Write the listing out again verbatim, leaving nothing out.

── TASK INPUTS ──

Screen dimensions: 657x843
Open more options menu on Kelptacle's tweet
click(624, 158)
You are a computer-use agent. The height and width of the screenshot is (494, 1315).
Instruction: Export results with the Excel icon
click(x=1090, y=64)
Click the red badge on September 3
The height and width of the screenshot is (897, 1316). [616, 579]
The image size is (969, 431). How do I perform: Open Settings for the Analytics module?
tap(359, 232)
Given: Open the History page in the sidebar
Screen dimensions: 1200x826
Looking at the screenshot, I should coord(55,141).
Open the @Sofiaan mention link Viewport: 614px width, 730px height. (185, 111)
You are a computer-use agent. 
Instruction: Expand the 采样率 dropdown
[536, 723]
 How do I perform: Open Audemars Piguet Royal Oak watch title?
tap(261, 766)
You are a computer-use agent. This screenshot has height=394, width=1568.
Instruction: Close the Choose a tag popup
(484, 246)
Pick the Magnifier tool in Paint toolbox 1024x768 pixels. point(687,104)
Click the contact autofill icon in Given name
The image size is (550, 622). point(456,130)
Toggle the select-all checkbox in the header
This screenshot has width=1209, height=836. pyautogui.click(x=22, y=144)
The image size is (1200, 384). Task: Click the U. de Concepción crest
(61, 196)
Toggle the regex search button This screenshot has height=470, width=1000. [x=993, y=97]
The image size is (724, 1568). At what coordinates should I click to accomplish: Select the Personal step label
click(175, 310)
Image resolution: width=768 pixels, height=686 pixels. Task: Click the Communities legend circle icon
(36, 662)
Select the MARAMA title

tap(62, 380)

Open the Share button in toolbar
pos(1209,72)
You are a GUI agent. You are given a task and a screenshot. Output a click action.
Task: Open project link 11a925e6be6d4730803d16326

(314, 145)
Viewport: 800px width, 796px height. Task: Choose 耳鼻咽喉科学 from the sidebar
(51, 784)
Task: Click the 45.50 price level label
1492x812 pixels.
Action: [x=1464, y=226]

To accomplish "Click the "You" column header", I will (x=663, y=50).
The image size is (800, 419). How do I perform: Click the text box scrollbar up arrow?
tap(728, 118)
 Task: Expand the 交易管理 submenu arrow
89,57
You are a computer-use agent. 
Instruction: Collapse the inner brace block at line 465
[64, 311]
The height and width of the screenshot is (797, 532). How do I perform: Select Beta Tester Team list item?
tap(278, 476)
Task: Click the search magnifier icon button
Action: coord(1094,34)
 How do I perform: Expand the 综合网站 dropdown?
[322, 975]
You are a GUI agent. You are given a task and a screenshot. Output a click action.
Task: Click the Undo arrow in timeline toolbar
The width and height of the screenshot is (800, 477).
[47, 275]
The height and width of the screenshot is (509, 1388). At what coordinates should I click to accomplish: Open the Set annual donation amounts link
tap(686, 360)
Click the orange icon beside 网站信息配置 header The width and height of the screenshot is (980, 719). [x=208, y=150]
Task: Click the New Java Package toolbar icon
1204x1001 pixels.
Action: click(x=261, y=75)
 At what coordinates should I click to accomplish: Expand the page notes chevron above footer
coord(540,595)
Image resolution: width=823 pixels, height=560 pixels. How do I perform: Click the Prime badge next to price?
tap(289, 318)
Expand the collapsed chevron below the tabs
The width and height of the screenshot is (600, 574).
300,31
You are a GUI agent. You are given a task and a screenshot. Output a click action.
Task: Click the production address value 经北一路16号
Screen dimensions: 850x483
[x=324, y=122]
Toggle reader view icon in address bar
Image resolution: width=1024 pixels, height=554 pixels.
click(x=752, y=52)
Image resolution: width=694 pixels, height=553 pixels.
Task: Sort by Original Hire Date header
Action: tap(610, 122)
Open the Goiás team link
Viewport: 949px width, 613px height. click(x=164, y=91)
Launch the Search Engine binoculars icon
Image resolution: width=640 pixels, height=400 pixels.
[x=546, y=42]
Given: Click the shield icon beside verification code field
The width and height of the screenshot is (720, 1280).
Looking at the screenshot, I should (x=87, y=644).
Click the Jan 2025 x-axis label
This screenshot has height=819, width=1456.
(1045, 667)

───

:: EXERCISE SOLUTION ::
Screen dimensions: 657x843
Open more options menu on Kelptacle's tweet
click(624, 158)
You are a computer-use agent. The height and width of the screenshot is (494, 1315).
Instruction: Export results with the Excel icon
click(x=1090, y=64)
Click the red badge on September 3
The height and width of the screenshot is (897, 1316). [616, 579]
The image size is (969, 431). How do I perform: Open Settings for the Analytics module?
tap(359, 232)
Given: Open the History page in the sidebar
Screen dimensions: 1200x826
Looking at the screenshot, I should coord(55,141).
Open the @Sofiaan mention link Viewport: 614px width, 730px height. (185, 111)
You are a computer-use agent. 
Instruction: Expand the 采样率 dropdown
[536, 723]
 How do I perform: Open Audemars Piguet Royal Oak watch title?
tap(261, 766)
You are a computer-use agent. This screenshot has height=394, width=1568.
Instruction: Close the Choose a tag popup
(484, 246)
Pick the Magnifier tool in Paint toolbox 1024x768 pixels. point(687,104)
Click the contact autofill icon in Given name
The image size is (550, 622). point(456,130)
Toggle the select-all checkbox in the header
This screenshot has width=1209, height=836. pyautogui.click(x=22, y=144)
The image size is (1200, 384). Task: Click the U. de Concepción crest
(61, 196)
Toggle the regex search button This screenshot has height=470, width=1000. [x=993, y=97]
The image size is (724, 1568). At what coordinates should I click to accomplish: Select the Personal step label
click(175, 310)
Image resolution: width=768 pixels, height=686 pixels. Task: Click the Communities legend circle icon
(36, 662)
Select the MARAMA title

tap(62, 380)

Open the Share button in toolbar
pos(1209,72)
You are a GUI agent. You are given a task and a screenshot. Output a click action.
Task: Open project link 11a925e6be6d4730803d16326

(314, 145)
Viewport: 800px width, 796px height. Task: Choose 耳鼻咽喉科学 from the sidebar
(51, 784)
Task: Click the 45.50 price level label
1492x812 pixels.
Action: [x=1464, y=226]

To accomplish "Click the "You" column header", I will (x=663, y=50).
The image size is (800, 419). How do I perform: Click the text box scrollbar up arrow?
tap(728, 118)
 Task: Expand the 交易管理 submenu arrow
89,57
You are a computer-use agent. 
Instruction: Collapse the inner brace block at line 465
[64, 311]
The height and width of the screenshot is (797, 532). How do I perform: Select Beta Tester Team list item?
tap(278, 476)
Task: Click the search magnifier icon button
Action: coord(1094,34)
 How do I perform: Expand the 综合网站 dropdown?
[322, 975]
You are a GUI agent. You are given a task and a screenshot. Output a click action.
Task: Click the Undo arrow in timeline toolbar
The width and height of the screenshot is (800, 477).
[47, 275]
The height and width of the screenshot is (509, 1388). At what coordinates should I click to accomplish: Open the Set annual donation amounts link
tap(686, 360)
Click the orange icon beside 网站信息配置 header The width and height of the screenshot is (980, 719). [x=208, y=150]
Task: Click the New Java Package toolbar icon
1204x1001 pixels.
Action: click(x=261, y=75)
 At what coordinates should I click to accomplish: Expand the page notes chevron above footer
coord(540,595)
Image resolution: width=823 pixels, height=560 pixels. How do I perform: Click the Prime badge next to price?
tap(289, 318)
Expand the collapsed chevron below the tabs
The width and height of the screenshot is (600, 574).
300,31
You are a GUI agent. You are given a task and a screenshot. Output a click action.
Task: Click the production address value 经北一路16号
Screen dimensions: 850x483
[x=324, y=122]
Toggle reader view icon in address bar
Image resolution: width=1024 pixels, height=554 pixels.
click(x=752, y=52)
Image resolution: width=694 pixels, height=553 pixels.
Task: Sort by Original Hire Date header
Action: tap(610, 122)
Open the Goiás team link
Viewport: 949px width, 613px height. click(x=164, y=91)
Launch the Search Engine binoculars icon
Image resolution: width=640 pixels, height=400 pixels.
[x=546, y=42]
Given: Click the shield icon beside verification code field
The width and height of the screenshot is (720, 1280).
Looking at the screenshot, I should (x=87, y=644).
Click the Jan 2025 x-axis label
This screenshot has height=819, width=1456.
(1045, 667)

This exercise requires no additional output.